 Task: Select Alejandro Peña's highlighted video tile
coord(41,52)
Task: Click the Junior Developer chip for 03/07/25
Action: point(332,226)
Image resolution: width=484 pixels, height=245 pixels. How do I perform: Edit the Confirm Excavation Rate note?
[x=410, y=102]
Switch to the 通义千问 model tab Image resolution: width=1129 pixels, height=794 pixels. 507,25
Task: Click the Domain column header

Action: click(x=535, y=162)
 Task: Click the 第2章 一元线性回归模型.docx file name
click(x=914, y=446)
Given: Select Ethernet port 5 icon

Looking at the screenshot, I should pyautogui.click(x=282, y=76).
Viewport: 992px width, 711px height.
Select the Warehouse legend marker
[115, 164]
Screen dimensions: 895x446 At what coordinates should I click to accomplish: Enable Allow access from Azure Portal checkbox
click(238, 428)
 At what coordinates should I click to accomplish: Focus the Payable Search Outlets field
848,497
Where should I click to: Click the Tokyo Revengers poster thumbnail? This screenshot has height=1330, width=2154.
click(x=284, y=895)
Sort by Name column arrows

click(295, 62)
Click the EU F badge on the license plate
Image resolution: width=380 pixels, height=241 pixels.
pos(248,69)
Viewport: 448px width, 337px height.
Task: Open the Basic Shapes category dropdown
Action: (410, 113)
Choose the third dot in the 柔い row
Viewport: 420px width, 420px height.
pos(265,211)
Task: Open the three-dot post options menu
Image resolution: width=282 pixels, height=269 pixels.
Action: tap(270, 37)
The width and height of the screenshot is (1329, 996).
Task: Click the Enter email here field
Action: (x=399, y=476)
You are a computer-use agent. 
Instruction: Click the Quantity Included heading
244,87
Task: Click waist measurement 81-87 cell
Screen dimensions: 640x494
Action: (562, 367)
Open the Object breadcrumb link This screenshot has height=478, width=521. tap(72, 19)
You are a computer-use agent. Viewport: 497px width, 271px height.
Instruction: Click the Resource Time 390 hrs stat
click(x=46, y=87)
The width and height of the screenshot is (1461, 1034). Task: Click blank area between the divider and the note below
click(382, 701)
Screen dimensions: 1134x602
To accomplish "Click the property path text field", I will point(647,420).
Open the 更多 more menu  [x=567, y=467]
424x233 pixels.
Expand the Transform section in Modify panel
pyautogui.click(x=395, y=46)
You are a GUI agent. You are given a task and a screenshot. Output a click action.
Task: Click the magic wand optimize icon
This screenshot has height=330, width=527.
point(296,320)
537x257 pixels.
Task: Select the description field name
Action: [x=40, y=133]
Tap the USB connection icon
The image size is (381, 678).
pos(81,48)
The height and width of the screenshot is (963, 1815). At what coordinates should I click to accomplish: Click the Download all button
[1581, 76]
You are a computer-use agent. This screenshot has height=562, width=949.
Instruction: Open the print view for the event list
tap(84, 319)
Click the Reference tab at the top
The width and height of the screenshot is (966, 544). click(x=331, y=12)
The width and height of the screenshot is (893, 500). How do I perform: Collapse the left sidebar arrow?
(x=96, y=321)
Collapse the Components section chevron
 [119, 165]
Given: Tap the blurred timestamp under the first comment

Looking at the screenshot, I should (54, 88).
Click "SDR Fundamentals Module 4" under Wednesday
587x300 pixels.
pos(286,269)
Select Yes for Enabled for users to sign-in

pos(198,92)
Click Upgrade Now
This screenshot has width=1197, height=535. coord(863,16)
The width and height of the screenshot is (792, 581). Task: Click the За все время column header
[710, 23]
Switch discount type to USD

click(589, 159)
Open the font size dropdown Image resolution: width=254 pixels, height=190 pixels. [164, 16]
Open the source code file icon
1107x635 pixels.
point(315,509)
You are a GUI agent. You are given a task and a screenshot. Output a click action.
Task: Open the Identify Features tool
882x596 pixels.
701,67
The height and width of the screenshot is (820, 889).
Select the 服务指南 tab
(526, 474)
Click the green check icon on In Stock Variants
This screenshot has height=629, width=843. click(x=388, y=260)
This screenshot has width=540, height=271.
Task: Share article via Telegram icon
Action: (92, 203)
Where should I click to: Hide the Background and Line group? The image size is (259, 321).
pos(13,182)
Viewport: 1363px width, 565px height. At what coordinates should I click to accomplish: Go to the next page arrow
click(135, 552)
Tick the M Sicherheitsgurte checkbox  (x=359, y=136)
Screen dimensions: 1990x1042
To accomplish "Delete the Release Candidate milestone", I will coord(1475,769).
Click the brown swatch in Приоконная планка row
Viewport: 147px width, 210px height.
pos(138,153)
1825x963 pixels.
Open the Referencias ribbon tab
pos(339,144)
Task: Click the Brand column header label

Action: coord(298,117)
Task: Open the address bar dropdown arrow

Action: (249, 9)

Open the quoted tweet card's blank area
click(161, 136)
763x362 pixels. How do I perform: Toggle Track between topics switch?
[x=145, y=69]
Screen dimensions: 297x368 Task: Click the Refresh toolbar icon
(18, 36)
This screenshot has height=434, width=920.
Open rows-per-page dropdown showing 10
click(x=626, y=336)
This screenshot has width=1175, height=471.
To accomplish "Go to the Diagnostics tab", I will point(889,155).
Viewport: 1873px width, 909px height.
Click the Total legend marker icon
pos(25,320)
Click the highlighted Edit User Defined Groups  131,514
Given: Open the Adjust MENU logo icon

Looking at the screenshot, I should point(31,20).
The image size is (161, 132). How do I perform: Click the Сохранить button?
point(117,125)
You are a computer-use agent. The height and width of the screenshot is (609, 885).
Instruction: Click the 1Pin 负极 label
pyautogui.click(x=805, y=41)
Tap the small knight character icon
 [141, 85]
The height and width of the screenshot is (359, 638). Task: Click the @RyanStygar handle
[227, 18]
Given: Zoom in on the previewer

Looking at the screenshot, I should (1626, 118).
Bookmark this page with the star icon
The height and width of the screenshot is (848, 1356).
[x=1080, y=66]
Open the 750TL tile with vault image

━━━━━━━━━━━━━━━━━━━━

Count the lines in the records above that contain the string "checkbox", matching case exactly, and reply with only that number.

=== COMPLETE OUTPUT ===
2